Personally, from what I've seen on this forum alone, the vast majority of people who piss and moan about the show are the ones who clearly and painfully weren't paying any attention whatsoever to what was actually going on. And even when the
actual story of what was going on is pointed out to them, it flies right past their heads just so they can keep ranting and raving like loons.
Yeah, right.
Okay, here's my favorite example of Moffat inconsistencies, and as chance will have it, it's about the Angels:
The threat of the Angels in "Blink" is resolved by having the Angels face each other and therefore never be able to move again. This means they cannot move when they are seen, not ever. Ergo, they must feel when they are seen, since you feel it wether you can move or not. It is not a conscious decision not to move, but a physical reaction of their bodies.
In the "The Time of Angels" two-parter, Amy had to fool the Angels into believing she could still see them, although she couldn't. If them not being able to move is a physical reaction rather than a conscious decision, they should not have been fooled by that.

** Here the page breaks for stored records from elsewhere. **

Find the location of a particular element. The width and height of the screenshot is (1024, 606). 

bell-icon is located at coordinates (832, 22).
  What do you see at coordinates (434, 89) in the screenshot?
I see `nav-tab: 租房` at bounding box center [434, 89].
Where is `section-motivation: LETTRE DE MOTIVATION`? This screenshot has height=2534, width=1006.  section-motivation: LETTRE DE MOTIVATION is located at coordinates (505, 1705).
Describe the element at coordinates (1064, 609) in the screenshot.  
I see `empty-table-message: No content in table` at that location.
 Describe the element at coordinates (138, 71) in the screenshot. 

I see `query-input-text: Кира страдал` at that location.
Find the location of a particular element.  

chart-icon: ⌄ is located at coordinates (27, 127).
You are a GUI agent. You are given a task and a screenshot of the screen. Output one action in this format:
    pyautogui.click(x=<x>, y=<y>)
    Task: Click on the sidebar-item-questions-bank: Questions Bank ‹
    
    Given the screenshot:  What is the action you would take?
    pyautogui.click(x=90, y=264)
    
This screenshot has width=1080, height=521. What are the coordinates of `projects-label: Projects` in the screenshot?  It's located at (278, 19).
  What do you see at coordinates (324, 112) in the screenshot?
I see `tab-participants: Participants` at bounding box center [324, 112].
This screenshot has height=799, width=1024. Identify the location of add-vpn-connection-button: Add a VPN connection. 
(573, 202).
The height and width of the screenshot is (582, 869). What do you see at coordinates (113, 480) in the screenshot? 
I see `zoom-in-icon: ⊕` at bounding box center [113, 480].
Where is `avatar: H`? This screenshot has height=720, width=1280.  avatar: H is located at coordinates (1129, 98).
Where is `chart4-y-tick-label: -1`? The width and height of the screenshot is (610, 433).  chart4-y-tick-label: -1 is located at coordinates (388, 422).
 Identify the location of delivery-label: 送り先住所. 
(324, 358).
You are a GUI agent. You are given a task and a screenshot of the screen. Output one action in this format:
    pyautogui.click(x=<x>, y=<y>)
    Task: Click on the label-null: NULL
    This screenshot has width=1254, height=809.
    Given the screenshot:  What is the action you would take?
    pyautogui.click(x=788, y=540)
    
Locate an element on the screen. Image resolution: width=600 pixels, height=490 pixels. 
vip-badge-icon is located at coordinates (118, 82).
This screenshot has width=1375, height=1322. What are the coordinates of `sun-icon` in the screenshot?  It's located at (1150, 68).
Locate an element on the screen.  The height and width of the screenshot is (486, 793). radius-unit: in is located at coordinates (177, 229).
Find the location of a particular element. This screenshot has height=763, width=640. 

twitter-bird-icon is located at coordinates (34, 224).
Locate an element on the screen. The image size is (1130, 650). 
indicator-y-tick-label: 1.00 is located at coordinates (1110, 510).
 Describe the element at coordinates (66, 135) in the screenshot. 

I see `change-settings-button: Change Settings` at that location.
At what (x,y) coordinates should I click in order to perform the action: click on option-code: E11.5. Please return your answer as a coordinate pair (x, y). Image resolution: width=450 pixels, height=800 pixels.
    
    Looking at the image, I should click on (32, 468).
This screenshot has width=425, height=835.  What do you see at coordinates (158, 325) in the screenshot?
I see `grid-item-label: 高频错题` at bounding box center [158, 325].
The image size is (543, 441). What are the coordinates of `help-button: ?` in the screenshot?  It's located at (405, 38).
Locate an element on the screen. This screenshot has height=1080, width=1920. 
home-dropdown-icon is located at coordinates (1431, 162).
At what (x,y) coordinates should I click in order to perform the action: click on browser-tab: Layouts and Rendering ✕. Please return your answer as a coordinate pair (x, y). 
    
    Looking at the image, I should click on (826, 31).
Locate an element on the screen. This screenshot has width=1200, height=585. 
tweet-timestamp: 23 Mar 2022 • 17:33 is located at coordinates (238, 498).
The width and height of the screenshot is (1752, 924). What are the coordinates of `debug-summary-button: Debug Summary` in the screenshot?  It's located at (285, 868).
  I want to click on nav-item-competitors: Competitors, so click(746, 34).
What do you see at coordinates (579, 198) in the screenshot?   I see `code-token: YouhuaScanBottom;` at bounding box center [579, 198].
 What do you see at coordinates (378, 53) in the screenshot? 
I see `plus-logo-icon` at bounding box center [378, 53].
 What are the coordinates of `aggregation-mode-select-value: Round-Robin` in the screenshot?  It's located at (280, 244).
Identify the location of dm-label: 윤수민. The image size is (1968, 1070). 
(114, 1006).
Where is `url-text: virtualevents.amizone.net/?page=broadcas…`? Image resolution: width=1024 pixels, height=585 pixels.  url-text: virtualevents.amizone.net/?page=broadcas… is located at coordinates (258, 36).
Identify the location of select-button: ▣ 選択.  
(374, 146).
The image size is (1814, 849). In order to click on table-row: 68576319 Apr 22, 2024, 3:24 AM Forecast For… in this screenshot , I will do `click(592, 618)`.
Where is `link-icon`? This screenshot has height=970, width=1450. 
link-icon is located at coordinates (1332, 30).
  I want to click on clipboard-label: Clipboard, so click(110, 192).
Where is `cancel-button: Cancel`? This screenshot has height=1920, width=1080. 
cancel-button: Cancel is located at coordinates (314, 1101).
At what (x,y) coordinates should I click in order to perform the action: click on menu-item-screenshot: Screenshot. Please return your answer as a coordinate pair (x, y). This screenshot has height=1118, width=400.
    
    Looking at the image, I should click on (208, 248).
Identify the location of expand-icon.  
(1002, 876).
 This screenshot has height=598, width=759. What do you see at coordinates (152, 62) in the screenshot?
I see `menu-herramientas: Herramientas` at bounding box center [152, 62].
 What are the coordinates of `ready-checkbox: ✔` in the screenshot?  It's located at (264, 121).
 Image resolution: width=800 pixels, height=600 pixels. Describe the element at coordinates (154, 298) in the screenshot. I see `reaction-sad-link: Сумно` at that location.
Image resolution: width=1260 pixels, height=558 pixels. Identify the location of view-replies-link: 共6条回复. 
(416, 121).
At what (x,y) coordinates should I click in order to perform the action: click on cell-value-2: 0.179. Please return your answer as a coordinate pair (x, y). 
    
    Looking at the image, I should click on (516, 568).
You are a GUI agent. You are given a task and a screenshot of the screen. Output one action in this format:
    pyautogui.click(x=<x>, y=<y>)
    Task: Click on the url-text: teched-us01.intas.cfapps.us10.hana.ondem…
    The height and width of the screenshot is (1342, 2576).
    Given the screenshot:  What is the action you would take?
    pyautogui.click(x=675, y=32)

As rules on the Angels go, Moffat only had one single episode to consider, which he wrote himself, and the fact he had to remember was the resolving thing about that prior episode. And he still managed to contradict this fact. I'm writing fiction myself, and I gotta tell you, you gotta be either incredibly stupid or incredibly lazy to make such a mistake. As we all know, Moffat is not stupid, he's actually pretty smart.
And that makes it even more frustrating. The knowledge that he
could do better.
Say what you want about RTD, but at least he never contradicted himself.
And speaking of self-delusion...
"The Doctor really is the last of the Timelords!" <The Master shows up> "Well, okay, maybe not the last, but it's just those two!" <Gallifrey shows up in orbit> "Well, my fanboys will continue to say I never contradict myself!" <The Daleks wave from the sidelines> "Fuck."
He contradicted the Doctor, not himself. The Doctor didn't know about the Master surviving, or Rassilon's scheme to bring Gallifrey back from the past, when he made his statements of being the last.
The Daleks may always have been brought back through some kinda miracle, but at least RTD had always an explanation for that. The explanations may have been pretty far out, but he never went as far as "Winston Churchill had the Daleks rebuild."